Oggi la storia è totalmente diversa. L’interlocutore della Chiesa è chiaramente, per motivi storici, il governo cinese, non il popolo cinese. Cosa interessa al governo cinese che la Santa Sede può offrire? Siamo in un momento storico cruciale dove si addensano come non mai nubi di guerra fredda o commerciale intorno alla Cina, mentre due guerre sono aperte in Ucraina e Medio Oriente. Qui Pechino affronta sfide senza precedenti nella sua storia, cercando di salvare la pace e quello che ritiene sia un sistema politico che garantisce se stessa e il suo paese.
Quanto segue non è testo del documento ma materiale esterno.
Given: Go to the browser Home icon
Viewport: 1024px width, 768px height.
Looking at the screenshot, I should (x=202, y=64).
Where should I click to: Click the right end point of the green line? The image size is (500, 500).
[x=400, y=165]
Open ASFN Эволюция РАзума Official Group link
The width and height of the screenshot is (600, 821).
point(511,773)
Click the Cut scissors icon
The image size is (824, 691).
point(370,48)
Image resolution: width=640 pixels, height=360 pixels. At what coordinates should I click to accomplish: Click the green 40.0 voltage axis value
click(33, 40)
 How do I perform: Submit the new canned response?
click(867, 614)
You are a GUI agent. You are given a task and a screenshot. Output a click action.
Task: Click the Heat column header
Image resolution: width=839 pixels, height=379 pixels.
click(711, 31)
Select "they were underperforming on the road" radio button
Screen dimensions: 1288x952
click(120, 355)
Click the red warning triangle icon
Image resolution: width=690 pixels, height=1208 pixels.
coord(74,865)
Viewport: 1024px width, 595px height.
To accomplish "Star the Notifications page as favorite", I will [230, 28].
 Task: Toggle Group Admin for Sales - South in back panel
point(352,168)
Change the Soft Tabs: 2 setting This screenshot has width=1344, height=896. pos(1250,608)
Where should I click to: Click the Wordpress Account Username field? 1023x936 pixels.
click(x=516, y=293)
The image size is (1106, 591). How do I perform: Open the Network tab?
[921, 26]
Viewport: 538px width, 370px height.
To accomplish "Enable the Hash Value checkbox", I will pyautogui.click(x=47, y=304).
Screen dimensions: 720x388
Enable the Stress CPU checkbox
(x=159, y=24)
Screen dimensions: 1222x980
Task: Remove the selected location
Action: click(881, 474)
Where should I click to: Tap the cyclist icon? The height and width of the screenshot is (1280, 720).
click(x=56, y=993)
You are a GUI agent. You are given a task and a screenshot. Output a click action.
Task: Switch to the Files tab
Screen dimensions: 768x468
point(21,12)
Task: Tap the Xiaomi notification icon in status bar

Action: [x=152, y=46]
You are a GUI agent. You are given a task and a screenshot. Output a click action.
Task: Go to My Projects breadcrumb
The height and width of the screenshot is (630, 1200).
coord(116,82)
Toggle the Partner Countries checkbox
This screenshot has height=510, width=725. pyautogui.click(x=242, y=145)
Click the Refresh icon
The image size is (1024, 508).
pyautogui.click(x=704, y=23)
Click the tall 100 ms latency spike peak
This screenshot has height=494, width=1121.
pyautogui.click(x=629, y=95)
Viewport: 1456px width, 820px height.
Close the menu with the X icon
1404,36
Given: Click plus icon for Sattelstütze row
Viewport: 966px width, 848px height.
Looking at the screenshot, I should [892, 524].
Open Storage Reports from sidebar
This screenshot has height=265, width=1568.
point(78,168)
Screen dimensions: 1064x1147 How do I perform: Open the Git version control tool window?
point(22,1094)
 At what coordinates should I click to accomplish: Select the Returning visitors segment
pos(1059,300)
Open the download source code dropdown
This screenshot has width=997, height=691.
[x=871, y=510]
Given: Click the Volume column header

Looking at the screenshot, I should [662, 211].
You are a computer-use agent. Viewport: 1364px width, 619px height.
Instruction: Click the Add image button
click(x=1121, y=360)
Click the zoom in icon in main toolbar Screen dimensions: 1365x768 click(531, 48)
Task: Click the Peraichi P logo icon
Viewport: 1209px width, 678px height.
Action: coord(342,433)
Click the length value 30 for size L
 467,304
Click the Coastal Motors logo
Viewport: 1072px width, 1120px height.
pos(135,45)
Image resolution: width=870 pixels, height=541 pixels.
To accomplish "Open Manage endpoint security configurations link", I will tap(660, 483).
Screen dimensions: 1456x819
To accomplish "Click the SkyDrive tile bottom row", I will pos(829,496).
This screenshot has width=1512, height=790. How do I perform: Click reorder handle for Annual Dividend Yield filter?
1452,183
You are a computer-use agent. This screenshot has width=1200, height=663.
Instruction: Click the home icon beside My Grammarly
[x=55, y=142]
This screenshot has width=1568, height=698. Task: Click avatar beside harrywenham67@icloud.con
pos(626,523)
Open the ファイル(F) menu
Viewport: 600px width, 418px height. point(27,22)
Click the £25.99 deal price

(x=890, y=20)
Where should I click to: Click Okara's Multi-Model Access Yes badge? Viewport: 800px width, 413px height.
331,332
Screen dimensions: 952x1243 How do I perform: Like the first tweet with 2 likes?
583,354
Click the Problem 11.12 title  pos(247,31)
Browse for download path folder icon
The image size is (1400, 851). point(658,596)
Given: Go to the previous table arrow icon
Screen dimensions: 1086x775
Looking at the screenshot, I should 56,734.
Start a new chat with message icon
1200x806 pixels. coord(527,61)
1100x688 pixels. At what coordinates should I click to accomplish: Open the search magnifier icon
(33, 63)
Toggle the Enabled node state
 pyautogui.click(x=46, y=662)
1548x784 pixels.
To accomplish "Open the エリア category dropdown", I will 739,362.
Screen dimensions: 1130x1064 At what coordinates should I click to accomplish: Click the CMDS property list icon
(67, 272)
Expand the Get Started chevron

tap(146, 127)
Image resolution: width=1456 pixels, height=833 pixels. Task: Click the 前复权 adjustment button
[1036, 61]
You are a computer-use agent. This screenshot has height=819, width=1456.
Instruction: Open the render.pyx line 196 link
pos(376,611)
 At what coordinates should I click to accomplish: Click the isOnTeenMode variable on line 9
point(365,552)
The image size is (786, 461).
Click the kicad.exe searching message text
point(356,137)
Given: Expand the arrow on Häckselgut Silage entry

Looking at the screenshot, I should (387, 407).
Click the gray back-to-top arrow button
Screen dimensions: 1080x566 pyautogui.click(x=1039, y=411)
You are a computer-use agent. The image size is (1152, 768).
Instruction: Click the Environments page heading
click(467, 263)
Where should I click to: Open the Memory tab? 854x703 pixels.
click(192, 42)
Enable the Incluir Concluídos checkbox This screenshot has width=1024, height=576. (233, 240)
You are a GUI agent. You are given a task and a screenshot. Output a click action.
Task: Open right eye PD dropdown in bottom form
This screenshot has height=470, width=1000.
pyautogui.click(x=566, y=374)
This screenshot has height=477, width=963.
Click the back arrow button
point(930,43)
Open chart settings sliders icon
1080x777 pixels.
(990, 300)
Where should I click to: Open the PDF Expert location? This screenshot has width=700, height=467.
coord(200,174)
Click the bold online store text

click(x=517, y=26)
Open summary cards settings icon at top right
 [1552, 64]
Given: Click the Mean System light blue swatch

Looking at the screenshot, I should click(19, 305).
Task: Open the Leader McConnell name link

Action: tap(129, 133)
D’altro canto, con papa Francesco la Chiesa sta tentando di aprirsi a un ruolo internazionale più grande intervenendo sui vari conflitti aperti, nei rapporti con le varie religioni, sui grandi temi sociali e umani. Qui sta cercando di trovare, a tentoni, una misura adeguata ai tempi e al suo ruolo.

In questo nuovi tempi e spazi è normale procedere per tentativi prudenti. Il convegno non ha dato risposte da alcun lato ma forse, appunto per la prima volta con chiarezza, ha mostrato i livelli incrociati e complessi di difficoltà che dovranno essere affrontati in futuro.